Data provided –
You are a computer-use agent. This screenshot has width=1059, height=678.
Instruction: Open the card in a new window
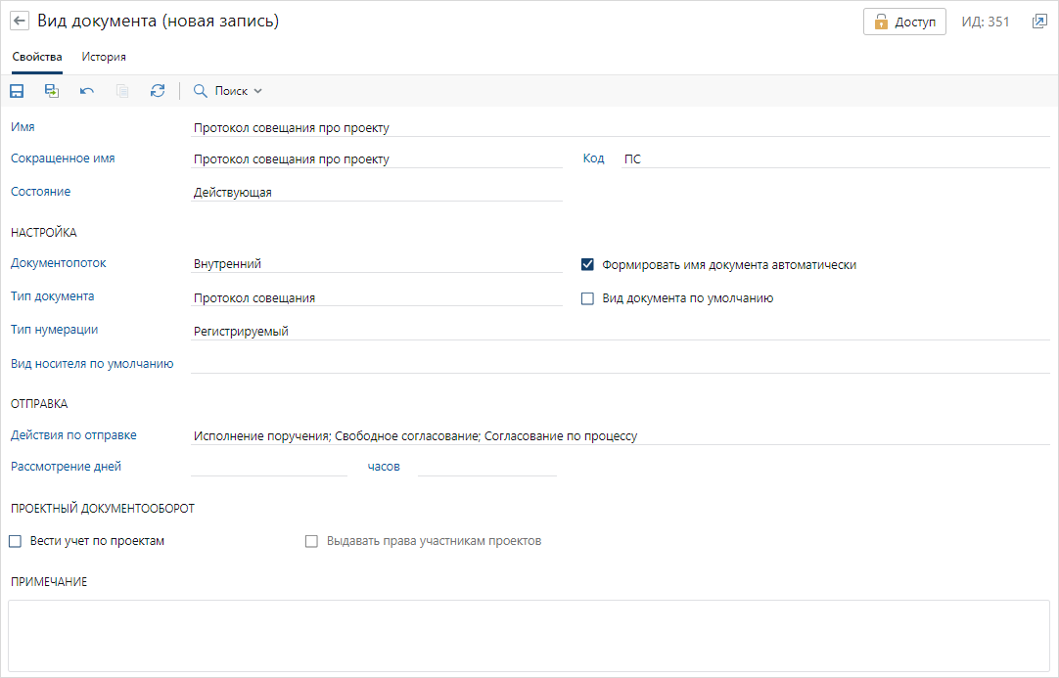(1039, 22)
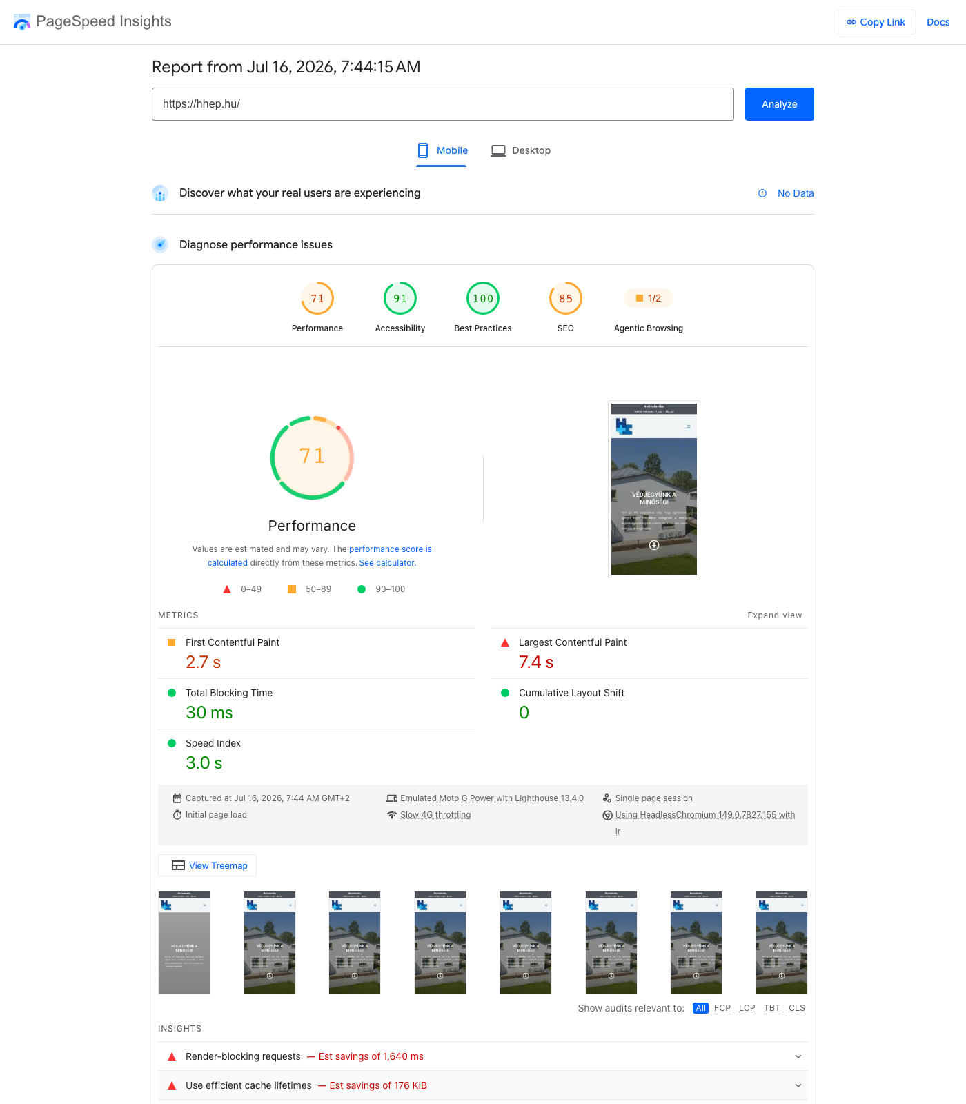Select the All audits filter
This screenshot has width=966, height=1104.
click(700, 1008)
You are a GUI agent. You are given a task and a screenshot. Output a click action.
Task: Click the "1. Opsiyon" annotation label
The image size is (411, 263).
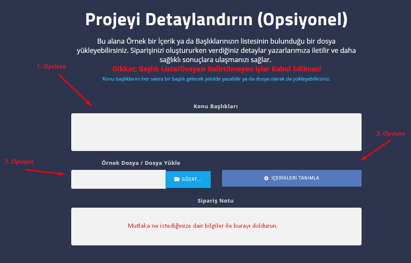[52, 66]
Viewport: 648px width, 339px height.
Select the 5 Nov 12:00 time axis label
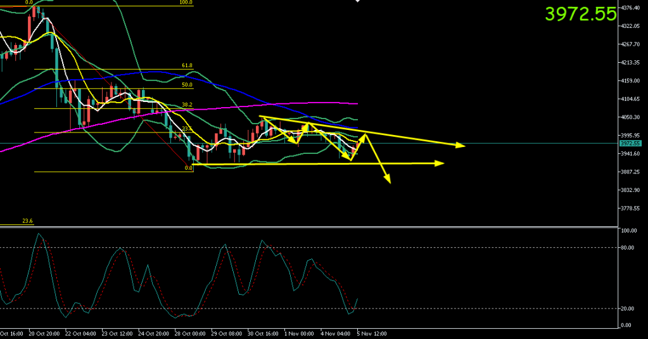coord(372,333)
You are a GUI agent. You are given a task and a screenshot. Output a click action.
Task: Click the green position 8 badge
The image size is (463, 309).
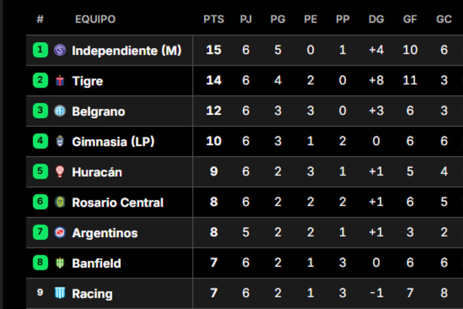click(40, 263)
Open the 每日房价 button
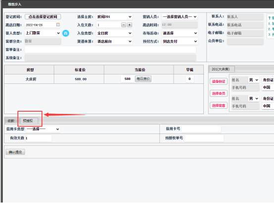This screenshot has height=203, width=274. [x=143, y=79]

About this task – When you set down the records above, copy every line exactly and exclude the pictures.

Result –
You are a computer-use agent. This screenshot has width=1059, height=678.
Instruction: Open the card in a new window
(1039, 22)
Select the All audits filter
This screenshot has width=966, height=1104.
click(700, 1008)
You are a GUI agent. You are given a task and a screenshot. Output a click action.
Task: Click the "1. Opsiyon" annotation label
The image size is (411, 263).
[52, 66]
Viewport: 648px width, 339px height.
Select the 5 Nov 12:00 time axis label
coord(372,333)
You are a GUI agent. You are given a task and a screenshot. Output a click action.
Task: Click the green position 8 badge
The image size is (463, 309).
click(40, 263)
Open the 每日房价 button
This screenshot has height=203, width=274. [x=143, y=79]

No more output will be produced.